[Via Correio do Estado]
Profissionais ligados ao setor da construção protestam, na manhã de hoje, na Câmara Municipal de Campo Grande temendo nova crise do setor. Cerca de 150 pessoas entre comerciantes, corretores de imóveis e empreiteiros se revoltam contra novas regras do Ministério da Cidades sobre o Programa Minha Casa Minha Vida, que começam a valer a partir de janeiro.
Conforme portaria 160/16, a partir de 31 de dezembro de 2016 pequeno construtor não poderá mais comercializar casas construídas “no chão”, em ruas sem asfalto e nem vendê-las como pessoa física.
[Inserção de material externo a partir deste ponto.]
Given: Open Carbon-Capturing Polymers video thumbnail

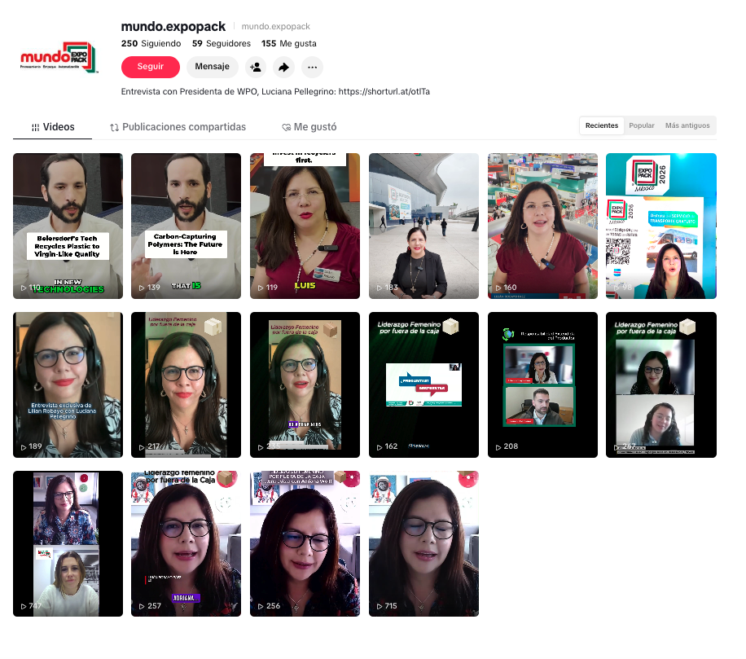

Representante do movimento e construtor há 20 anos, Adão Jorge Castilho afirma que a nova regra de vender imóveis apenas como pessoa jurídica não é prejudicial ao setor, mas o prazo definido pelo Governo Federal é insuficiente. “O prazo é curto para que tudo seja consolidado”, disse.
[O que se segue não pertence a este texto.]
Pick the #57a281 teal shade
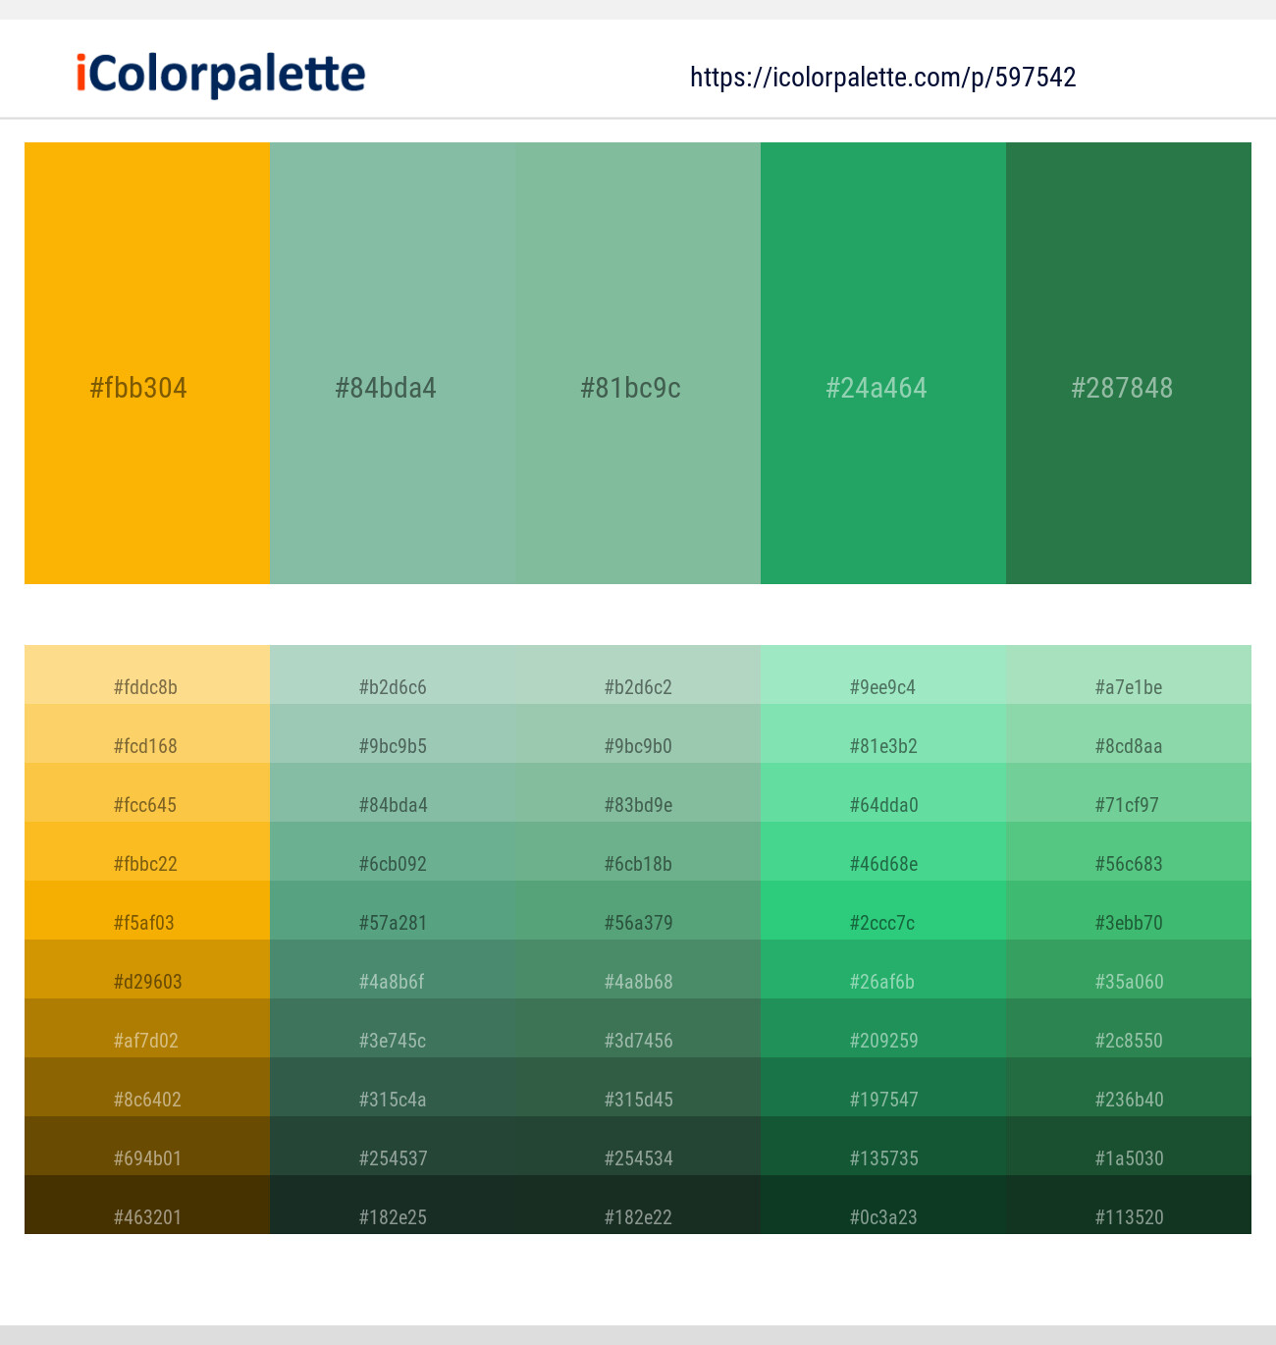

Mesmo que os vereadores da Câmara não tenham meios de impedir portaria nacional, o setor foi até a Casa de Leis para dar publicidade aos protestos, que começaram nos últimos dias. Segundo os manifestantes, em Campo Grande são 6 mil empregos diretos ligados à construção.
A corretora Marciela Andrada conta que estimativa feita pelo setor aponta uma possível baixa de 15 mil postos de trabalho na cidade se as novas regras começarem a valer já em janeiro.
“Construindo com incerteza econômica, o investidor para de comprar materiais e dispensa os funcionários por não saber se terá continuidade das obras ano que vem. O problema é nacional”, disse.